2. Culturally conditioned syndromes such as miryachit, lata, "jumping Frenchman from Maine" and others.

B. Secondary forms:

1. Non-progressive encephalopathies.
2. Startle epilepsy.
3. High damage to the spinal cord and brainstem (brainstem reticular reflex myoclonus).
4. Arnold-Chiari malformation.
5. Occlusion of the posterior thalamic artery.
6. Creutzfeldt-Jakob disease.
7. Myoclonic epilepsies.
8. Rigid person syndrome.
9. Tourette's syndrome.
10. Hyperthyroidism.
11. Hyperactive behavior.
12. Mental retardation.
13. Iatrogenic forms (drug-induced).
14. Psychogenic diseases.

A. Primary forms of startle syndrome

Primary forms include benign enhanced startle reaction, hyperekplexia (startle diseases), startle epilepsy and some so-called culture-mediated disorders (the pathophysiology of the latter remains poorly understood and their place in the classification may change).

Hyperekplexia is a sporadic (with a later onset) or (more often) hereditary disease with an autosomal dominant type of inheritance, characterized by onset in early childhood, congenital muscular hypertension ("stiff-baby"), which gradually regresses with age, and the presence of pathological startle reactions.
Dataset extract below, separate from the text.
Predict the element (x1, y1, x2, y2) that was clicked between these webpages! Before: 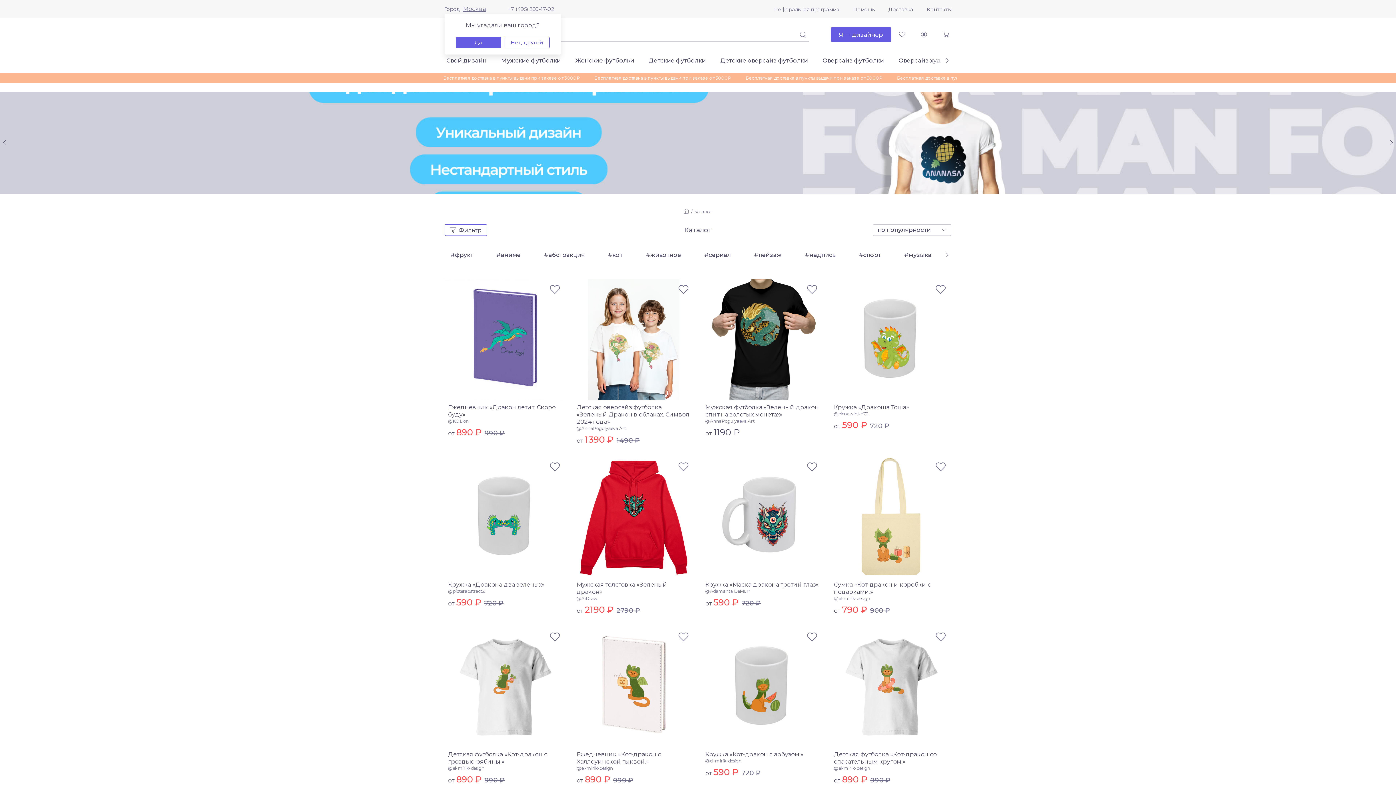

The latter are the dominant clinical symptom. In the same families, there are expanded and less pronounced forms of startle reactions, which, unlike muscular rigidity, persist throughout life and often cause the patient to fall (sometimes with repeated fractures). A demonstrative startle reaction is a shudder when tapping the tip of the nose, to which no addiction is formed. In this case, unlike startle epilepsy, consciousness is not impaired. Patients with hyperekplexia are characterized by increased nocturnal myoclonus. It has been suggested that hyperekplexia represents a reticular stimulus-sensitive (reflex) myoclonus. Good response to clonazepam is often observed.
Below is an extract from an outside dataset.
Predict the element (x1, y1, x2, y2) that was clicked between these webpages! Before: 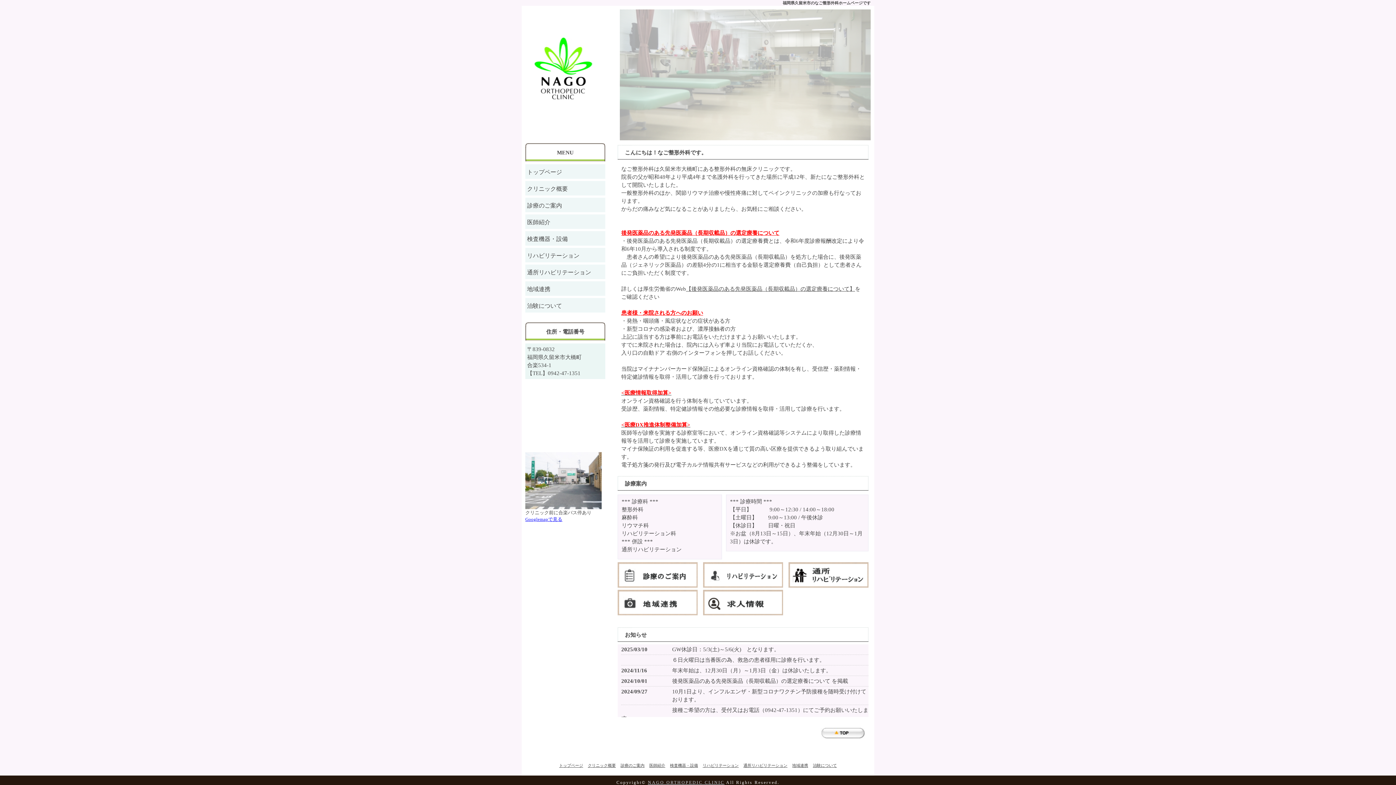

Culture-related syndromes, which can be both familial and sporadic, include such as “lata”, “mirachit”, “jumping Frenchman from Maine”, “imu”, “mali-mali”, “yaun”, “hiccup” and others (there are more than 10 of them), which have been described in different countries of the world, starting from the 15th century.
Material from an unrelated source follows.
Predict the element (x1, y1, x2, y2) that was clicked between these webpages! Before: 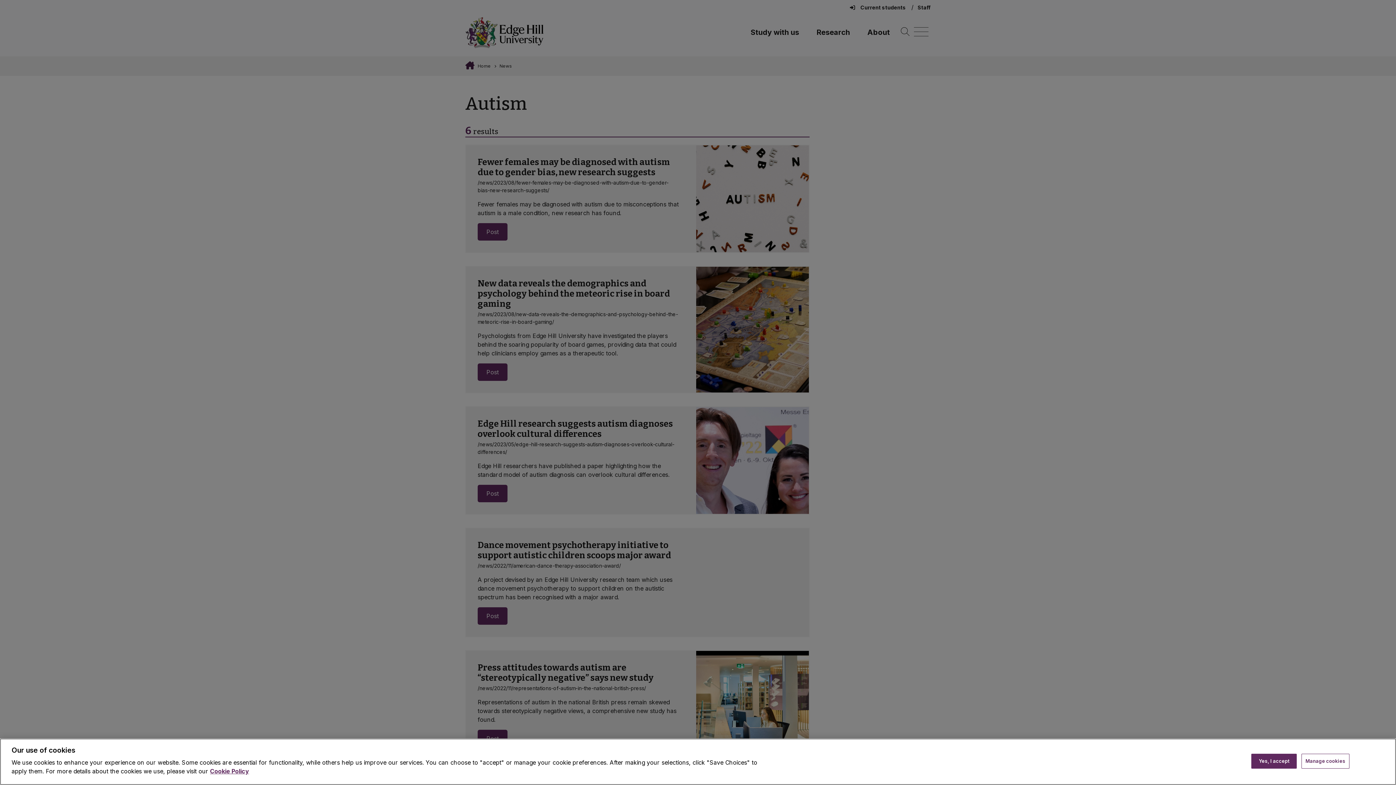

The two most studied forms are "lata" and "jumping Frenchman of Maine syndrome". They occur in both familial and sporadic forms. The main manifestations are pronounced startle reactions in response to unexpected sensory (usually auditory) stimuli, which are combined with such phenomena (not necessarily all of them) as echolalia, echopraxia, coprolalia and automatic execution of orders or movements that imitate the behavior of others. These syndromes are currently rare.

B. Secondary forms of startle syndrome

Secondary forms are found in a large number of neurological and mental diseases. They include non-progressive encephalopathies (post-traumatic, post-hypoxic, perinatal anoxia), degenerative diseases, high spinal cord injuries, Arnold-Chiari syndrome, posterior thalamic artery occlusion, brain abscess, Chiari malformation, Creutzfeldt-Jakob disease, myoclonic epilepsies, rigid person syndrome, sarcoidosis, viral infections, multiple sclerosis, Tourette syndrome, hyperthyroidism and "hyperadrenergic states", Tay-Sachs disease, some phacomotoses, paraneoplastic brainstem lesions, hyperactive behavior, mental retardation, and some other conditions. Enhanced startle reactions are also found in the picture of psychogenic neurotic diseases, especially in the presence of anxiety disorders.

A special variant of secondary startle syndrome is "startle epilepsy", which does not denote a nosological unit and unites several phenomena in epilepsies of different origin. This includes epileptic seizures that are provoked by unexpected sensory stimuli ("stimulus-sensitive epilepsy"), causing a startle. Such epileptic seizures have been described in various forms of cerebral palsy, as well as in patients with Down syndrome, Sturge-Weber disease, and Lennox-Gastaut syndrome. Startle-induced epileptic seizures can be either partial or generalized and are observed in lesions of the frontal or parietal region. Clonazepam and carbamazepine have a good effect (especially in children).